I'm trying to web scrape some data from a website which populates a table of data when "$(document).ready" occurs.
After my webBrowser ReadyState is complete, the data is not present in the DIV element. I thought it may be because though the document state is complete, it may take a few seconds more to finish loading the data from the JS invoked by the client. So I tried a timer, a while loop to wait until the div was populated with content, running the exe in IE8&9 mode, and invoking the same JS method which is called when the page is finished loading. None of the above gave me the data I needed.
Interestingly, if I add a MessageBox to my code, after clicking it the DIV has it's data. It's driving me mad trying to figure out what is causing the change.

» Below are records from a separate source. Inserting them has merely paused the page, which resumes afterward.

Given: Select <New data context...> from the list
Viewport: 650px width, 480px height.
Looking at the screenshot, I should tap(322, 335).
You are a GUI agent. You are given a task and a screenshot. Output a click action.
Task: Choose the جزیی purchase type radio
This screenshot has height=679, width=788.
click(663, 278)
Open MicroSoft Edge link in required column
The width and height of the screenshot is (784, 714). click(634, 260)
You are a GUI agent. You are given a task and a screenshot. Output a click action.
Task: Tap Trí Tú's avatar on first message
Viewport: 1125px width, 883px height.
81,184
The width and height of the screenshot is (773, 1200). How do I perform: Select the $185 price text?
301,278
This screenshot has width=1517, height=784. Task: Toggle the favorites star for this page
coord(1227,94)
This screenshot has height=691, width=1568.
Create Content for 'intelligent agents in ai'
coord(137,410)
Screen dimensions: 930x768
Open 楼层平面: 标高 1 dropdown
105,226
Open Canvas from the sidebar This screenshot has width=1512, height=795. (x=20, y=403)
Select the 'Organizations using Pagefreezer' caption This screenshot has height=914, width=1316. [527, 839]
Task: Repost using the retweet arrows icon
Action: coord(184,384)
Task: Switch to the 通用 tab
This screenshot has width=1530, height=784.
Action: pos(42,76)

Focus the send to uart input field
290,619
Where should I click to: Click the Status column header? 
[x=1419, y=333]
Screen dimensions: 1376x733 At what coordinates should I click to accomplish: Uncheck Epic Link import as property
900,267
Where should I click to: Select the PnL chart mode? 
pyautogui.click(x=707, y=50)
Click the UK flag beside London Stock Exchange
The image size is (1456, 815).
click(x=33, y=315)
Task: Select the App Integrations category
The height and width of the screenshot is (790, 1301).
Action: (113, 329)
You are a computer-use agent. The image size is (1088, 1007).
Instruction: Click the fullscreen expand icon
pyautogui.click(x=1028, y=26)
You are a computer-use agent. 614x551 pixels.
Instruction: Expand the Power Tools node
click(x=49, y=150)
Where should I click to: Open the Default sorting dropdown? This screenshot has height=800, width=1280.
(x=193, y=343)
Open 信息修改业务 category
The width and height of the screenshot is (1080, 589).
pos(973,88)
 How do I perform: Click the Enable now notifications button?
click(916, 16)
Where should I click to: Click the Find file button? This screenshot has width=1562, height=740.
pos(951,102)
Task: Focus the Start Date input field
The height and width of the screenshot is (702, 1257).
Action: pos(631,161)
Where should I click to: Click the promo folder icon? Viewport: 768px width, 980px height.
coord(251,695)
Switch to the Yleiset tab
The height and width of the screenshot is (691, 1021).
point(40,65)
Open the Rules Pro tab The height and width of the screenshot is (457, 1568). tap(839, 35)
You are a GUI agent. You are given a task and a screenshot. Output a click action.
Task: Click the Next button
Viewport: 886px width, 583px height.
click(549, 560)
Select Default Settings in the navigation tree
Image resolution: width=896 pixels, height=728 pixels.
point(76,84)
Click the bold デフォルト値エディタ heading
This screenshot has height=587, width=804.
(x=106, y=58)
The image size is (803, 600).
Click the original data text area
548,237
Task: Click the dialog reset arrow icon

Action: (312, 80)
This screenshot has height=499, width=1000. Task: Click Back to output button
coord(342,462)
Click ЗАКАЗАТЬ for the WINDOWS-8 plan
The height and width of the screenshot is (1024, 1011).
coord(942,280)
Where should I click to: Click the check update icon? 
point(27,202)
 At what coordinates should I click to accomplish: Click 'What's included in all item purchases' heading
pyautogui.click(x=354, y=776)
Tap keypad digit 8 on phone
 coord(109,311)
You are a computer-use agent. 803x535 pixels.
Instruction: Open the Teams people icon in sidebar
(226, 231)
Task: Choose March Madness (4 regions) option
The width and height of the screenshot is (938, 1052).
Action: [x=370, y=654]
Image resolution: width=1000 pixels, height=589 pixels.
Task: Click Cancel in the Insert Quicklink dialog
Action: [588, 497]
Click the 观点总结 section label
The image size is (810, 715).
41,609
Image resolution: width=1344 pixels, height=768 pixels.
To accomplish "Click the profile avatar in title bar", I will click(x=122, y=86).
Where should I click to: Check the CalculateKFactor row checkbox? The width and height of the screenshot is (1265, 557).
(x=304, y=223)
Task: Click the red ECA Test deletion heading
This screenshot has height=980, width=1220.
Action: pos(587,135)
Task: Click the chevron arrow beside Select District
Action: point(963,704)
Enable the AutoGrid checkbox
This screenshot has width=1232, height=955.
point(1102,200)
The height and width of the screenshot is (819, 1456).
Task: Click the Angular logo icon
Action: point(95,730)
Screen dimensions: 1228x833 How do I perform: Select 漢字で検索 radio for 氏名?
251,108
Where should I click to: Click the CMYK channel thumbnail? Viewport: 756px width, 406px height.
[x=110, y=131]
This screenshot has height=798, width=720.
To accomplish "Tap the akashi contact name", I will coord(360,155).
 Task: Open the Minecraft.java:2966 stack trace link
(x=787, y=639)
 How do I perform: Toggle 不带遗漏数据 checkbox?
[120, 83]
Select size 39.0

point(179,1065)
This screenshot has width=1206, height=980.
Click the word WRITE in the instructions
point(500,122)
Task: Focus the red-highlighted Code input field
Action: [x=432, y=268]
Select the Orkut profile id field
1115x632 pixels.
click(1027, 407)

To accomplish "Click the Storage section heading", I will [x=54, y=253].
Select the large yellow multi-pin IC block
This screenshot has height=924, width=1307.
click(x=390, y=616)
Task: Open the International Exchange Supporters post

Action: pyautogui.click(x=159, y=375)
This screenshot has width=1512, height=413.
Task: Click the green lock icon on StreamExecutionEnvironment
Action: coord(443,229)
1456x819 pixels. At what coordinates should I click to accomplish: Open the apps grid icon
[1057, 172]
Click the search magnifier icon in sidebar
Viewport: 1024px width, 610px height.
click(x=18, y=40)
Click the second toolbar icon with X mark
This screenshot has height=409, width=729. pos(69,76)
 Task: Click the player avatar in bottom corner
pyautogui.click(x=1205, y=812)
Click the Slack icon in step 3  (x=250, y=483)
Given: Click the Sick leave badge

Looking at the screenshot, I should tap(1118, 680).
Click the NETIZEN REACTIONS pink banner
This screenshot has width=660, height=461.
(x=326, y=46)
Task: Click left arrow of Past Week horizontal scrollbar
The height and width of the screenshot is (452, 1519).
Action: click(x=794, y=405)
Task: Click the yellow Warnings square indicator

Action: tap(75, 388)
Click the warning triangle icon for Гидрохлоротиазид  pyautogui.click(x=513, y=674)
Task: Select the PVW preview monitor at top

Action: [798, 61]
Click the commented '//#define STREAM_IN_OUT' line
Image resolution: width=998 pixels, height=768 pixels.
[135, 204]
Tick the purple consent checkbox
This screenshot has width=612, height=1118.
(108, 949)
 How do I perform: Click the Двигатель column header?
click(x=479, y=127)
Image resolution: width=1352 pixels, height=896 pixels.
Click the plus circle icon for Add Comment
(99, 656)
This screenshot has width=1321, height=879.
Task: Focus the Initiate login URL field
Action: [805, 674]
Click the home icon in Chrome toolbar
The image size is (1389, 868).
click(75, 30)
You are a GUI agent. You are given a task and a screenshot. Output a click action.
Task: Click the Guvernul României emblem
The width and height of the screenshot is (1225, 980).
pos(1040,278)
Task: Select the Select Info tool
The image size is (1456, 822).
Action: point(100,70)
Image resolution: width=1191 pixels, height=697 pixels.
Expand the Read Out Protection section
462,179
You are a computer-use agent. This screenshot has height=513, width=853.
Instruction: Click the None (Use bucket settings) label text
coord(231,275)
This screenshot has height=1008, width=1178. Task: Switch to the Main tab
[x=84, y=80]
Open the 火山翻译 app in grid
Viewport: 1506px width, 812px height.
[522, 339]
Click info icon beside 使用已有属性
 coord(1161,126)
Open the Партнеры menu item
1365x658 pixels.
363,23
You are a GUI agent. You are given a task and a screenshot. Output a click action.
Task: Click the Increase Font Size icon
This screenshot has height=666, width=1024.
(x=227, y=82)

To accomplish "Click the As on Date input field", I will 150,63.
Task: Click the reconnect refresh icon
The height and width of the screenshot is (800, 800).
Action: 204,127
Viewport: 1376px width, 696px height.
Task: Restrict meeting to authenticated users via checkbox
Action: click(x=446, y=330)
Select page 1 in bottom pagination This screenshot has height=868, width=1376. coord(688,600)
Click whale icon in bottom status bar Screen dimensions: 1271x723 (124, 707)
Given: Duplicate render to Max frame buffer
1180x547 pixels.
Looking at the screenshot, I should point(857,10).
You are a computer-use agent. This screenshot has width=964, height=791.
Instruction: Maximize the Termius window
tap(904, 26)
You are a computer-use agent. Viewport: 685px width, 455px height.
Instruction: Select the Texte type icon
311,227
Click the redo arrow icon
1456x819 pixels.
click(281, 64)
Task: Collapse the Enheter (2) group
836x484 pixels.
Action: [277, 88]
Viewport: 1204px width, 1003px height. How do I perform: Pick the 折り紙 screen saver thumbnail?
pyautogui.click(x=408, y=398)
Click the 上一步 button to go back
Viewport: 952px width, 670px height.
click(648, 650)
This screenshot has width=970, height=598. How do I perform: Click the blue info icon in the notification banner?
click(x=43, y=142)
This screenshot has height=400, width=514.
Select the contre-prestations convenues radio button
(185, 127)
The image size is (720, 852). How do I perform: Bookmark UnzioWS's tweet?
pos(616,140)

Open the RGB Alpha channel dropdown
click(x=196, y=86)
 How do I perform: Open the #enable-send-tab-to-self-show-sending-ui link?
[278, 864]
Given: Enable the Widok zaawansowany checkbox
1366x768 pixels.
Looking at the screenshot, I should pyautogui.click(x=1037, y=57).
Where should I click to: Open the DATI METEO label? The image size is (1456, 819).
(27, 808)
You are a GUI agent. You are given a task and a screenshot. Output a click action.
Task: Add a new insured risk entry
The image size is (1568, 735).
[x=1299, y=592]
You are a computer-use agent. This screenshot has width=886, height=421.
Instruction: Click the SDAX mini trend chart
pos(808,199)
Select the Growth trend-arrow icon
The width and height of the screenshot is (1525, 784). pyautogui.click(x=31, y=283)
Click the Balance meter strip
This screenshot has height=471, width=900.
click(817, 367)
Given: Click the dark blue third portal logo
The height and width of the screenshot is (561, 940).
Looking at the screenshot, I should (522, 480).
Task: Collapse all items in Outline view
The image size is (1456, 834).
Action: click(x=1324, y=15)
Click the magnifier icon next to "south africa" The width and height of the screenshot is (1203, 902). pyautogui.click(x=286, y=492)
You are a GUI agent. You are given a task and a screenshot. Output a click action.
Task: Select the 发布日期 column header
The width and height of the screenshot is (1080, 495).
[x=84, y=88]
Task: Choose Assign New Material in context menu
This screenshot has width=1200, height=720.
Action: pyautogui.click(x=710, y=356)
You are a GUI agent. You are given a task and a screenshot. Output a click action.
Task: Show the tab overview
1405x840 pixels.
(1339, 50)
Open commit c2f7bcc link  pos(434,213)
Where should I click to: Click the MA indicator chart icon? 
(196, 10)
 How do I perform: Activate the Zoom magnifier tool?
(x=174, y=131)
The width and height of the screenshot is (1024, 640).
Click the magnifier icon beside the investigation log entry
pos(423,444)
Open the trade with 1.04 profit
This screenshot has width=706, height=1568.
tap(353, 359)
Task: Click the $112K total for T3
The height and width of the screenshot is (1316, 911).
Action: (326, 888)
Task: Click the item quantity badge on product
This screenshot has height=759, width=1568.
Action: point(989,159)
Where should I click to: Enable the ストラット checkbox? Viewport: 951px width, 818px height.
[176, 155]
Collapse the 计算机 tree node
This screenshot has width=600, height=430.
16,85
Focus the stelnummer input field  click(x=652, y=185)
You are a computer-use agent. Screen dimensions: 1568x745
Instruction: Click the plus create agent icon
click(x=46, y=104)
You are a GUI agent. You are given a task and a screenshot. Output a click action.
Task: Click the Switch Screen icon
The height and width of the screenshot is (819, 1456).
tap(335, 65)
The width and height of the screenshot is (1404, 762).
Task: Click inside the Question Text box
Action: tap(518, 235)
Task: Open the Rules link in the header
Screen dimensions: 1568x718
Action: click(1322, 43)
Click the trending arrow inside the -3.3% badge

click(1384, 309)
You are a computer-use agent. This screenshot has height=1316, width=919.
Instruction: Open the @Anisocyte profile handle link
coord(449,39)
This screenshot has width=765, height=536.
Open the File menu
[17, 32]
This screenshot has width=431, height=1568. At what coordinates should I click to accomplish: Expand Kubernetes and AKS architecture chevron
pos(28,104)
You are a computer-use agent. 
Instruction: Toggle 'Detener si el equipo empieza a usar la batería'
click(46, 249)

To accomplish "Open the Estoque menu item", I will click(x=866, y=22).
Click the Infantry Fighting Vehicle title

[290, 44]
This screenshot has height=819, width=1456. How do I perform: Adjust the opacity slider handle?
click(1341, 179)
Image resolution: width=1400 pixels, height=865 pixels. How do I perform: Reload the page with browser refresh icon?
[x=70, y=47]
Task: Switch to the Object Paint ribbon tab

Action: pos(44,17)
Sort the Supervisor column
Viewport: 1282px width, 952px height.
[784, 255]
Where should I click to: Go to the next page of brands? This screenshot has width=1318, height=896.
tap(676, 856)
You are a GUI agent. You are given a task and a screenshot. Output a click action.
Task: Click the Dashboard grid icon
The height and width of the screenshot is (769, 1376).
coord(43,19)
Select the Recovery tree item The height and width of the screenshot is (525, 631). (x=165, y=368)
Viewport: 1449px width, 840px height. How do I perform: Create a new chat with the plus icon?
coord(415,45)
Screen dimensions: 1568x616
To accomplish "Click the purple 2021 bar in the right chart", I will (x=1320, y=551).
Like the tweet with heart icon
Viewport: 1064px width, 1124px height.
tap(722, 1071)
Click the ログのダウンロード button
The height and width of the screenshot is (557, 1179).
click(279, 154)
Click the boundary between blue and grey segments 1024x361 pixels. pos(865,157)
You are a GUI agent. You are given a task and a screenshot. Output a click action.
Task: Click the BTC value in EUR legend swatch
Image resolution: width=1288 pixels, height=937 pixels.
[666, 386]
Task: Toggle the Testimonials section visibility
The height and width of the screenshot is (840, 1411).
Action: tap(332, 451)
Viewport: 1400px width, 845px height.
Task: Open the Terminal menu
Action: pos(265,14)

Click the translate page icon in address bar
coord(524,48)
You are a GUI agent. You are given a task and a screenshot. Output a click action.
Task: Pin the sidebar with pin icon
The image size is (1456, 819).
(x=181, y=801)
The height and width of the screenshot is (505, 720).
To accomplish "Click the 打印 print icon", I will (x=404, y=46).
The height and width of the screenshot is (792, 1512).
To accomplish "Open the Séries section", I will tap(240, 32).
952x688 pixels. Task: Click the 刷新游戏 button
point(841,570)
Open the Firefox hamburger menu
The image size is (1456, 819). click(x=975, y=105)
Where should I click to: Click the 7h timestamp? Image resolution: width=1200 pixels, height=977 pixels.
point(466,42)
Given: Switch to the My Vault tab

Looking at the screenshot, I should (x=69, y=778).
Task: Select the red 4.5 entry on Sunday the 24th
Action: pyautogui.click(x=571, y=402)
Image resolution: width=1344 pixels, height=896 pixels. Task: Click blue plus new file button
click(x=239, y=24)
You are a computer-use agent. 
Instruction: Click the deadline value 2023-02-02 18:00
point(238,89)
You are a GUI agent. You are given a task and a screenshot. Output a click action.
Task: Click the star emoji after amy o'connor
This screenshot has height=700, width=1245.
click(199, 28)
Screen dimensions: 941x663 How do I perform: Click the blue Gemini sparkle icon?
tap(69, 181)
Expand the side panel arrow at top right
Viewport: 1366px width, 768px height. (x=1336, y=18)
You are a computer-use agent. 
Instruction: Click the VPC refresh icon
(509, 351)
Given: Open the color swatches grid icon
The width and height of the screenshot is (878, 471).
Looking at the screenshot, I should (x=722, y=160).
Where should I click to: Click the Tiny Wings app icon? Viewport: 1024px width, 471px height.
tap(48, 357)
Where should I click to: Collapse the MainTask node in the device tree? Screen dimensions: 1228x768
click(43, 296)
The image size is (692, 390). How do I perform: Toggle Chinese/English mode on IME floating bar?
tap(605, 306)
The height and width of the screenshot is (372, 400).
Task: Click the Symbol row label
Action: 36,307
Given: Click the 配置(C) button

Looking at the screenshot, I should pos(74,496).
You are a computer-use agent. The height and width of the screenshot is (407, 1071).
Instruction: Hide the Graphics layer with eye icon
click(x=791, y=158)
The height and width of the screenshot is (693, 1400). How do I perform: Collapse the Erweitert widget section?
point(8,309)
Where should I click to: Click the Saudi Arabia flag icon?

static void Main(string[] args)
{
System.Threading.Thread t = new System.Threading.Thread(ThreadStart);
t.SetApartmentState(System.Threading.ApartmentState.STA);
t.Start();
Console.WriteLine("Downloading page...");
Console.ReadLine();
}
public static void ThreadStart()
{
WebBrowser wb = new WebBrowser();
wb.Navigate(url);
while (wb.ReadyState != WebBrowserReadyState.Complete)
Application.DoEvents();
wb.Document.InvokeScript("spotSystemPrice.load");
while (wb.ReadyState != WebBrowserReadyState.Complete)
Application.DoEvents();
string output1 = wb.Document.GetElementById(divname).InnerHtml;
MessageBox.Show("");
string output2 = wb.Document.GetElementById(divname).InnerHtml;
}
When this runs output1 is blank, output2 has the data I need. Any ideas what is causing the MessageBox prompt to populate the DIV? I'm sure it's not just a time issue because I experimented with adding many different timer intervals after the readstate was complete.